Stated problem -> Could you lay out the whole listing below as a numbered list, leaving out any blank lines?

Records shown ->
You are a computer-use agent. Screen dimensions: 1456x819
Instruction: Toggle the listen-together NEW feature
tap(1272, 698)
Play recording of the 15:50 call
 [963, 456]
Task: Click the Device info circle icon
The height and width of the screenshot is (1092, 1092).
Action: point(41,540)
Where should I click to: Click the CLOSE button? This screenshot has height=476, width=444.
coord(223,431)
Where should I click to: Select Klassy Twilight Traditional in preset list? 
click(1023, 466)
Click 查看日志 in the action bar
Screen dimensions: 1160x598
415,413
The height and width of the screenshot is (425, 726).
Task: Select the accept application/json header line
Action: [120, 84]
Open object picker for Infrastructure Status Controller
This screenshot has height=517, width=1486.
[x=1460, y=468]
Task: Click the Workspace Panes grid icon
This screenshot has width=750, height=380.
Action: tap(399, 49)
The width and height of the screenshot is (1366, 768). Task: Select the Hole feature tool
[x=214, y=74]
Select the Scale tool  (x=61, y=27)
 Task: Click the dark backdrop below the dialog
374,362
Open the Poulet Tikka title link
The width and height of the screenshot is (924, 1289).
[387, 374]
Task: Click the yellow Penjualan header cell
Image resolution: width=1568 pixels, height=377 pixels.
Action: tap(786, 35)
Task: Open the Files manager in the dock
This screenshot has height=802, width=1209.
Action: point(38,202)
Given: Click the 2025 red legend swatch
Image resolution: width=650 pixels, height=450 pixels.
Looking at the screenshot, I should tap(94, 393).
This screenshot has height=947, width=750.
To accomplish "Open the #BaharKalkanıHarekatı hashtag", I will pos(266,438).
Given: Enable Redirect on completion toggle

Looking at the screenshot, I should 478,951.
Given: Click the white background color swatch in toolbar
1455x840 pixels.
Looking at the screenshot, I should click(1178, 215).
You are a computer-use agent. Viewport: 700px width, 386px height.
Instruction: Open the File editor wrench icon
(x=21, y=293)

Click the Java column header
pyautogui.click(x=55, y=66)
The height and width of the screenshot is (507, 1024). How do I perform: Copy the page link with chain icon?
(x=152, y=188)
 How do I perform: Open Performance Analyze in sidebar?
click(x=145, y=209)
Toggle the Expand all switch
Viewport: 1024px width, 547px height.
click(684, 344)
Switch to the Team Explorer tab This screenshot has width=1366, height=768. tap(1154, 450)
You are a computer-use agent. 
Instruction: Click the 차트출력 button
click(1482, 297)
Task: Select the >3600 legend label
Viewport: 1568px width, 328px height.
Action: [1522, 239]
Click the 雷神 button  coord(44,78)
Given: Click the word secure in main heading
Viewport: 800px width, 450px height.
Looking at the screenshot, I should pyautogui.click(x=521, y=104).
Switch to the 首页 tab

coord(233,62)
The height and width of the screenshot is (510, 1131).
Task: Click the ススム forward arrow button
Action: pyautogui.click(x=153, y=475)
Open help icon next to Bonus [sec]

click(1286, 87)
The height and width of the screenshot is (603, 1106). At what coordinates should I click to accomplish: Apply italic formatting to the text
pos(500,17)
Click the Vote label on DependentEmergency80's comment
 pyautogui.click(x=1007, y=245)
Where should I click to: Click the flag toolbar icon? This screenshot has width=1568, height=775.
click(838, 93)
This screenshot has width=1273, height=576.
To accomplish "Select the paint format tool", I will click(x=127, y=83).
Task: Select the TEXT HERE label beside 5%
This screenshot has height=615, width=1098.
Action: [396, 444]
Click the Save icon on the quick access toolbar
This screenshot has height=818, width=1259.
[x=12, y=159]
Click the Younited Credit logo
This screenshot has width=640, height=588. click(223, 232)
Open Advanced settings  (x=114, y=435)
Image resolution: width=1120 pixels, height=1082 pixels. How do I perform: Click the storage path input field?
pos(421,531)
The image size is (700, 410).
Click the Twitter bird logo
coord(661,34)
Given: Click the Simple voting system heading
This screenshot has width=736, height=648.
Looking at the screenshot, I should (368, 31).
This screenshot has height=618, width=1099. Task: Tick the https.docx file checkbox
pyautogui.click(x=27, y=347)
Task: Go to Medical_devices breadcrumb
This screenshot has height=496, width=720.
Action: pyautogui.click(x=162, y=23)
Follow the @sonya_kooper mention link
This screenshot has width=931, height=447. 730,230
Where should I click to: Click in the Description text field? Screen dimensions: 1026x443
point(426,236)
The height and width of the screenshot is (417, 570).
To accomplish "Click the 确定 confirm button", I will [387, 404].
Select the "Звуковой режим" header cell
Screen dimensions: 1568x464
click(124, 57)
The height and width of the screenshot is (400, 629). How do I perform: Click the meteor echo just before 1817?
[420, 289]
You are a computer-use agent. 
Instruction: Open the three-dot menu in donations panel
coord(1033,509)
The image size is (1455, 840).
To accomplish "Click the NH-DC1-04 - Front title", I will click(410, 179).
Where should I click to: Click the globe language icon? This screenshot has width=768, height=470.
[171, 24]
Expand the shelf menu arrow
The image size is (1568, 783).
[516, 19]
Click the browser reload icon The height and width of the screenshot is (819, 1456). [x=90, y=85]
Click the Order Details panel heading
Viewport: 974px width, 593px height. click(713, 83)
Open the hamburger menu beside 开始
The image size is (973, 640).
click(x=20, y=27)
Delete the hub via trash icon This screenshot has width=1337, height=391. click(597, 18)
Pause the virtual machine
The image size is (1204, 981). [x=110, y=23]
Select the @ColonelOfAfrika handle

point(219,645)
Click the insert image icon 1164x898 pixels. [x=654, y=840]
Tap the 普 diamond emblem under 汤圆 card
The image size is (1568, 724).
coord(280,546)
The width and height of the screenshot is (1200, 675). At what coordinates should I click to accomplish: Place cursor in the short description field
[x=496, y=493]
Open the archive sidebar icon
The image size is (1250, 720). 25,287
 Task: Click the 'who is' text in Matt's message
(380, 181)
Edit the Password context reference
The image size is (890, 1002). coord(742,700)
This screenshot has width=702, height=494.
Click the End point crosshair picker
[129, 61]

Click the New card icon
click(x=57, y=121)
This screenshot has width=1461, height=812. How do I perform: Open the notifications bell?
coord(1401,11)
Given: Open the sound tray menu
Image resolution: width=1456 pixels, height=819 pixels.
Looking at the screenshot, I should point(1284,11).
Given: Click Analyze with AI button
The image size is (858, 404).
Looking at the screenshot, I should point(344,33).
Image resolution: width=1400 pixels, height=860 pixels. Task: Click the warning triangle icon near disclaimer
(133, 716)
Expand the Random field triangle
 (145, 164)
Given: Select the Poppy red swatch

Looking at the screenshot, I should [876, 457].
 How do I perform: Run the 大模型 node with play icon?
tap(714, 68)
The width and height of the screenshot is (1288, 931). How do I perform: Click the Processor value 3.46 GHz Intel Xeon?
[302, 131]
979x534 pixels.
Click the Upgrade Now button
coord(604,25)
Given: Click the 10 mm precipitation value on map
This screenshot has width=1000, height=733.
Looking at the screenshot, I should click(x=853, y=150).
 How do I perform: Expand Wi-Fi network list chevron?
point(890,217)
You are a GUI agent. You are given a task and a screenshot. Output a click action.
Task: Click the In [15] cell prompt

Reply to the task ->
1. You are a computer-use agent. Screen dimensions: 1456x819
2. Instruction: Toggle the listen-together NEW feature
3. tap(1272, 698)
4. Play recording of the 15:50 call
5.  [963, 456]
6. Task: Click the Device info circle icon
7. The height and width of the screenshot is (1092, 1092).
8. Action: point(41,540)
9. Where should I click to: Click the CLOSE button? This screenshot has height=476, width=444.
10. coord(223,431)
11. Where should I click to: Select Klassy Twilight Traditional in preset list? 
12. click(1023, 466)
13. Click 查看日志 in the action bar
14. Screen dimensions: 1160x598
15. 415,413
16. The height and width of the screenshot is (425, 726).
17. Task: Select the accept application/json header line
18. Action: [120, 84]
19. Open object picker for Infrastructure Status Controller
20. This screenshot has height=517, width=1486.
21. [x=1460, y=468]
22. Task: Click the Workspace Panes grid icon
23. This screenshot has width=750, height=380.
24. Action: tap(399, 49)
25. The width and height of the screenshot is (1366, 768). Task: Select the Hole feature tool
26. [x=214, y=74]
27. Select the Scale tool  (x=61, y=27)
28.  Task: Click the dark backdrop below the dialog
29. 374,362
30. Open the Poulet Tikka title link
31. The width and height of the screenshot is (924, 1289).
32. [387, 374]
33. Task: Click the yellow Penjualan header cell
34. Image resolution: width=1568 pixels, height=377 pixels.
35. Action: tap(786, 35)
36. Task: Open the Files manager in the dock
37. This screenshot has height=802, width=1209.
38. Action: point(38,202)
39. Given: Click the 2025 red legend swatch
40. Image resolution: width=650 pixels, height=450 pixels.
41. Looking at the screenshot, I should tap(94, 393).
42. This screenshot has height=947, width=750.
43. To accomplish "Open the #BaharKalkanıHarekatı hashtag", I will pos(266,438).
44. Given: Enable Redirect on completion toggle
45. Looking at the screenshot, I should 478,951.
46. Given: Click the white background color swatch in toolbar
47. 1455x840 pixels.
48. Looking at the screenshot, I should click(1178, 215).
49. You are a computer-use agent. Viewport: 700px width, 386px height.
50. Instruction: Open the File editor wrench icon
51. (x=21, y=293)
52. Click the Java column header
53. pyautogui.click(x=55, y=66)
54. The height and width of the screenshot is (507, 1024). How do I perform: Copy the page link with chain icon?
55. (x=152, y=188)
56.  How do I perform: Open Performance Analyze in sidebar?
57. click(x=145, y=209)
58. Toggle the Expand all switch
59. Viewport: 1024px width, 547px height.
60. click(684, 344)
61. Switch to the Team Explorer tab This screenshot has width=1366, height=768. tap(1154, 450)
62. You are a computer-use agent. 
63. Instruction: Click the 차트출력 button
64. click(1482, 297)
65. Task: Select the >3600 legend label
66. Viewport: 1568px width, 328px height.
67. Action: [1522, 239]
68. Click the 雷神 button  coord(44,78)
69. Given: Click the word secure in main heading
70. Viewport: 800px width, 450px height.
71. Looking at the screenshot, I should pyautogui.click(x=521, y=104).
72. Switch to the 首页 tab
73. coord(233,62)
74. The height and width of the screenshot is (510, 1131).
75. Task: Click the ススム forward arrow button
76. Action: pyautogui.click(x=153, y=475)
77. Open help icon next to Bonus [sec]
78. click(1286, 87)
79. The height and width of the screenshot is (603, 1106). At what coordinates should I click to accomplish: Apply italic formatting to the text
80. pos(500,17)
81. Click the Vote label on DependentEmergency80's comment
82.  pyautogui.click(x=1007, y=245)
83. Where should I click to: Click the flag toolbar icon? This screenshot has width=1568, height=775.
84. click(838, 93)
85. This screenshot has width=1273, height=576.
86. To accomplish "Select the paint format tool", I will click(x=127, y=83).
87. Task: Select the TEXT HERE label beside 5%
88. This screenshot has height=615, width=1098.
89. Action: [396, 444]
90. Click the Save icon on the quick access toolbar
91. This screenshot has height=818, width=1259.
92. [x=12, y=159]
93. Click the Younited Credit logo
94. This screenshot has width=640, height=588. click(223, 232)
95. Open Advanced settings  (x=114, y=435)
96. Image resolution: width=1120 pixels, height=1082 pixels. How do I perform: Click the storage path input field?
97. pos(421,531)
98. The image size is (700, 410).
99. Click the Twitter bird logo
100. coord(661,34)
101. Given: Click the Simple voting system heading
102. This screenshot has width=736, height=648.
103. Looking at the screenshot, I should (368, 31).
104. This screenshot has height=618, width=1099. Task: Tick the https.docx file checkbox
105. pyautogui.click(x=27, y=347)
106. Task: Go to Medical_devices breadcrumb
107. This screenshot has height=496, width=720.
108. Action: pyautogui.click(x=162, y=23)
109. Follow the @sonya_kooper mention link
110. This screenshot has width=931, height=447. 730,230
111. Where should I click to: Click in the Description text field? Screen dimensions: 1026x443
112. point(426,236)
113. The height and width of the screenshot is (417, 570).
114. To accomplish "Click the 确定 confirm button", I will [387, 404].
115. Select the "Звуковой режим" header cell
116. Screen dimensions: 1568x464
117. click(124, 57)
118. The height and width of the screenshot is (400, 629). How do I perform: Click the meteor echo just before 1817?
119. [420, 289]
120. You are a computer-use agent. 
121. Instruction: Open the three-dot menu in donations panel
122. coord(1033,509)
123. The image size is (1455, 840).
124. To accomplish "Click the NH-DC1-04 - Front title", I will click(410, 179).
125. Where should I click to: Click the globe language icon? This screenshot has width=768, height=470.
126. [171, 24]
127. Expand the shelf menu arrow
128. The image size is (1568, 783).
129. [516, 19]
130. Click the browser reload icon The height and width of the screenshot is (819, 1456). [x=90, y=85]
131. Click the Order Details panel heading
132. Viewport: 974px width, 593px height. click(713, 83)
133. Open the hamburger menu beside 开始
134. The image size is (973, 640).
135. click(x=20, y=27)
136. Delete the hub via trash icon This screenshot has width=1337, height=391. click(597, 18)
137. Pause the virtual machine
138. The image size is (1204, 981). [x=110, y=23]
139. Select the @ColonelOfAfrika handle
140. point(219,645)
141. Click the insert image icon 1164x898 pixels. [x=654, y=840]
142. Tap the 普 diamond emblem under 汤圆 card
143. The image size is (1568, 724).
144. coord(280,546)
145. The width and height of the screenshot is (1200, 675). At what coordinates should I click to accomplish: Place cursor in the short description field
146. [x=496, y=493]
147. Open the archive sidebar icon
148. The image size is (1250, 720). 25,287
149.  Task: Click the 'who is' text in Matt's message
150. (380, 181)
151. Edit the Password context reference
152. The image size is (890, 1002). coord(742,700)
153. This screenshot has width=702, height=494.
154. Click the End point crosshair picker
155. [129, 61]
156. Click the New card icon
157. click(x=57, y=121)
158. This screenshot has width=1461, height=812. How do I perform: Open the notifications bell?
159. coord(1401,11)
160. Given: Open the sound tray menu
161. Image resolution: width=1456 pixels, height=819 pixels.
162. Looking at the screenshot, I should point(1284,11).
163. Given: Click Analyze with AI button
164. The image size is (858, 404).
165. Looking at the screenshot, I should point(344,33).
166. Image resolution: width=1400 pixels, height=860 pixels. Task: Click the warning triangle icon near disclaimer
167. (133, 716)
168. Expand the Random field triangle
169.  (145, 164)
170. Given: Select the Poppy red swatch
171. Looking at the screenshot, I should [876, 457].
172.  How do I perform: Run the 大模型 node with play icon?
173. tap(714, 68)
174. The width and height of the screenshot is (1288, 931). How do I perform: Click the Processor value 3.46 GHz Intel Xeon?
175. [302, 131]
176. 979x534 pixels.
177. Click the Upgrade Now button
178. coord(604,25)
179. Given: Click the 10 mm precipitation value on map
180. This screenshot has width=1000, height=733.
181. Looking at the screenshot, I should click(x=853, y=150).
182.  How do I perform: Expand Wi-Fi network list chevron?
183. point(890,217)
184. You are a GUI agent. You are given a task and a screenshot. Output a click action.
185. Task: Click the In [15] cell prompt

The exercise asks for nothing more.